His experience with OIP and elsewhere led Hartley to recognize use of patents and other intellectual property rights in capturing the value of ideas and technology innovations. In 1984 he became secretary of the WHOI Patents and Inventions Committee. Through independent study and a summer course at Franklin Pierce Law Center he passed the U.S Patent and Trademark Office patent bar exam in 1989 and was certified as Patent Agent #33,903.
Prior to 1983, students in the MIT/WHOI joint PhD program had to physically commute back and forth to Cambridge for classes. Hartley conceived and designed a microwave link that carried not only the video-linked classroom but also all of WHOI’s internet traffic and provided for foreign exchange telephone service. Afterwards, Hartley was involved in setting up (and sometimes digging trenches for) other telephone systems, network wiring, and switch upgrades. As Network Group Leader for the WHOI Computer and Information Services, he completed installation of a second fiber-optic cable linking the Quissett Campus and village properties to provide redundant, campus-wide communications.

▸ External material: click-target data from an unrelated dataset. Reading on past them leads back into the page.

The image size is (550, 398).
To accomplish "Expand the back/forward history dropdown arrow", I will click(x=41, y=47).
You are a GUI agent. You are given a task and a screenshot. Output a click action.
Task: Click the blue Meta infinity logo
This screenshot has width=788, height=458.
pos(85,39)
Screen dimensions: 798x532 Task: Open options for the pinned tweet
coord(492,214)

Between 1984 and 2001, Hartley operated borehole seismic instruments on seven Ocean Drilling Program cruises led by Ralph Stephen, who credited him with success of the seismic program through his pro-active recommendations for improvements to all aspects of the operation: scientific goals, instrumentation, engineering, and management. Another of Hartley’s versatile WHOI adventures, of which he was proud, involved assistance with the lengthening and re-engining of the KNORR and her sister ship the MELVILLE from 1992-94, a difficult project that he characterized as “complicated and confrontational” but after which both ships performed for many years in an exemplary manner.

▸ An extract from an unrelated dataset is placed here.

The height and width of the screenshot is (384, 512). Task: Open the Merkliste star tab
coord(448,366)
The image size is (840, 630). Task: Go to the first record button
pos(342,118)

Over the course of nearly six decades at WHOI, Hartley was an integral part of the WHOI fabric, raising the level of endeavor and accomplishment across the entire Institution.
He retired from WHOI in 2015.
Throughout most of his years in Falmouth, Hartley resided in the area known as Sippewissett, where, in 1969, he was a founder of the Sippewissett Association. He was President for several years during the 1990s. In part a watchdog organization, the Association guards the residential nature of the neighborhood and deeded access to the water’s edge, repeatedly threatened over the years. In particular the beach at Gunning Point and adjacent community lands, serving 193 lot-owners, were threatened with capture by a private interest starting in 1980. The matter was not legally resolved until 2010, throughout which time Hartley never faltered in his commitment to safeguard the community’s interest. In 2016 a new local access to the town woodland of over 350 acres was dedicated in his name, in gratitude for his many years of selfless community service.
He is survived by his wife of 41 years, Rosemary Hoskins, of Falmouth, and their son Andrew, of Spencer, New York; three grandchildren, Hannah, Noreen and Calvin Hoskins; and a younger brother, Kim Hoskins, who resides at the family homestead in Bloomfield, N.Y. Hartley was pre-deceased by his first wife, Judith Brennan.
A celebration of life service will be announced at a future date.